Had I not had that turnaround at 17, and had I not encountered Quakers at 19 (a life-saving experience in more ways than one—they engaged me in public service, helping old folks fix up their places), I might have turned out a stone killer (which is why I was locked away in the first place, going after seven kids with a gun after they had beaten me daily for months in more often than not successful attempts to extort money from me). I think that despite the fact that I succeeded in conquering my worst demon—my temper—and becoming a reasonably amiable soul with no intention of ever being violent again, that fear of being hurt always lurks in that locked room in my mind, and the knowingness that I could be as violent as I once was tempers every transaction I have with people exhibiting the potential to engage that buried part of myself.

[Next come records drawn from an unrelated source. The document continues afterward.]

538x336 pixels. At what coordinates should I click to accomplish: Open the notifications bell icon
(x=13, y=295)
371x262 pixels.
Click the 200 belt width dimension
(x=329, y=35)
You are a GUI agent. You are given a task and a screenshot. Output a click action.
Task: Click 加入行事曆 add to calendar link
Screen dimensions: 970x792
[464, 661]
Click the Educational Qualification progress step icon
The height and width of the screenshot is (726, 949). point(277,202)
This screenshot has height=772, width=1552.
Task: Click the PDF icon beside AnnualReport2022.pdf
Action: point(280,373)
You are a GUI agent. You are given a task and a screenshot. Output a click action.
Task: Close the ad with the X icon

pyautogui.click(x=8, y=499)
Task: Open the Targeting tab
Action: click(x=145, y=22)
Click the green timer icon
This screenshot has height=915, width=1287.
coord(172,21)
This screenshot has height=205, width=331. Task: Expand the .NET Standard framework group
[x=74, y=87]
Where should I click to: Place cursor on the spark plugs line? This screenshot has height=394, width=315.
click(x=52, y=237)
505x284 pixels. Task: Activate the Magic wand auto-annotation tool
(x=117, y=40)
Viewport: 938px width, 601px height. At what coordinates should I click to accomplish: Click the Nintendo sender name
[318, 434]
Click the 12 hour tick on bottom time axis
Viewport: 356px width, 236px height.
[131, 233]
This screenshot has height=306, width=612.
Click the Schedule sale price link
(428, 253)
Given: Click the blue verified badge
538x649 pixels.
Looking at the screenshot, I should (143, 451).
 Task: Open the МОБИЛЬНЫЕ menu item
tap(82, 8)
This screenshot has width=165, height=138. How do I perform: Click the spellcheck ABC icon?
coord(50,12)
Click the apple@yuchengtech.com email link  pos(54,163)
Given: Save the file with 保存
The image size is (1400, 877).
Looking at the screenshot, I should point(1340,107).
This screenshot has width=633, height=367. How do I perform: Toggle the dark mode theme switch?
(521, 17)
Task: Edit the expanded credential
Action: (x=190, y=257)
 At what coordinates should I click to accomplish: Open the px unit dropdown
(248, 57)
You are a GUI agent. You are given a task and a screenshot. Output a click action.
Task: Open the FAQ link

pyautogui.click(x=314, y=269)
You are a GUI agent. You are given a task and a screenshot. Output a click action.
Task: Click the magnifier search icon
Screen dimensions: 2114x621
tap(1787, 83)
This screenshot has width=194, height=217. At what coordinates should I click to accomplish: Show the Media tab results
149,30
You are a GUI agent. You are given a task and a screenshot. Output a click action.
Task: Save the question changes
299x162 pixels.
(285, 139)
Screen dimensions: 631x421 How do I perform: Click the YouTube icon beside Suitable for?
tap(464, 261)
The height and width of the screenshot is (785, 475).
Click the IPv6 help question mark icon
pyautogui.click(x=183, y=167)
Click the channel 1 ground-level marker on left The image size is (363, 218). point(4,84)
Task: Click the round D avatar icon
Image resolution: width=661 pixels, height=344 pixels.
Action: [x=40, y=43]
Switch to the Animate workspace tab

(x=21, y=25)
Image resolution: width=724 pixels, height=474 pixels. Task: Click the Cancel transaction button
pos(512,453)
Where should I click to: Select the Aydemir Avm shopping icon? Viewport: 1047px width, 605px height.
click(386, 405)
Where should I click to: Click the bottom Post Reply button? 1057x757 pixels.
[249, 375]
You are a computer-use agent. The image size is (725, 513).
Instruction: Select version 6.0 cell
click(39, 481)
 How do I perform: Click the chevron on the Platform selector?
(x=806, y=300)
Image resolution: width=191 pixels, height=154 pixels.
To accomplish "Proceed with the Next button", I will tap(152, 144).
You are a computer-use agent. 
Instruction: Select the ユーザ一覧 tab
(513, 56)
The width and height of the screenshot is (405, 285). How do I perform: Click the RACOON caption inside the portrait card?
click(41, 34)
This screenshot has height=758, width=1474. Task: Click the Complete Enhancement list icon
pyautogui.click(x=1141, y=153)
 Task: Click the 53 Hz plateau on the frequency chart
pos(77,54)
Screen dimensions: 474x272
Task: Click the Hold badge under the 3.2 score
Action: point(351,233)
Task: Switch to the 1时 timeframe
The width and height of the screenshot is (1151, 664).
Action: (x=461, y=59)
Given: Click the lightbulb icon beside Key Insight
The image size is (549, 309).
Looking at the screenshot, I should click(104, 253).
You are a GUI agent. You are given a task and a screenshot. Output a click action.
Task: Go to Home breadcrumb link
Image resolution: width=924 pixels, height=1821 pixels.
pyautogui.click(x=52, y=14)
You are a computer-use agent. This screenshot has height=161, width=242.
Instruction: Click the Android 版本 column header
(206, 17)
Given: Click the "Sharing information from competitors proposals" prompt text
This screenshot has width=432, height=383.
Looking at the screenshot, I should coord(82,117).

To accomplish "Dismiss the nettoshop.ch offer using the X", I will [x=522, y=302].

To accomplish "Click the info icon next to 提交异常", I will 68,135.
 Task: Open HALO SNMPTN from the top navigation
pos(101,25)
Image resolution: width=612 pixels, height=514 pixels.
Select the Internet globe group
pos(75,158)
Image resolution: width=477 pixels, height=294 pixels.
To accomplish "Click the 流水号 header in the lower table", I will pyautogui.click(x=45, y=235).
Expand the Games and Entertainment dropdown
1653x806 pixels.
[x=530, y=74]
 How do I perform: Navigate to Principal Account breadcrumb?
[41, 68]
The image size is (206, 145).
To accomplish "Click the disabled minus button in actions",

Even though what happened in Oak Park, Michigan, in January of 1961 is very long ago, there isn't a day that goes by that I don't think about that incident, and how fortunate I am to still have a brain, that I am still being a (mostly) functional member of society, and that I'm not locked up or destroyed. My friend Padre Sharp says it best in saying that I'm "blessed" for having survived almost intact, and I am eternally grateful that I did. Most of my fellow inmates did not. So, on Inauguration Day this year, this occasion of 44 years past was much on my mind. But, you know what? It was a wonderful day, and I relished being alive, teaching a class on American history, and while I regret deeply what happened to that "other person I used to be," I'm not that person today. Only the memories and the fear are still there, and all these years, I've been in charge, not the fear, and after age 31 (when I finally decided I wasn't an "evil" person), not the memory. As the Jews say about the Shoah, however, I "never forget" who I used to be, and am thankful daily for who I've become.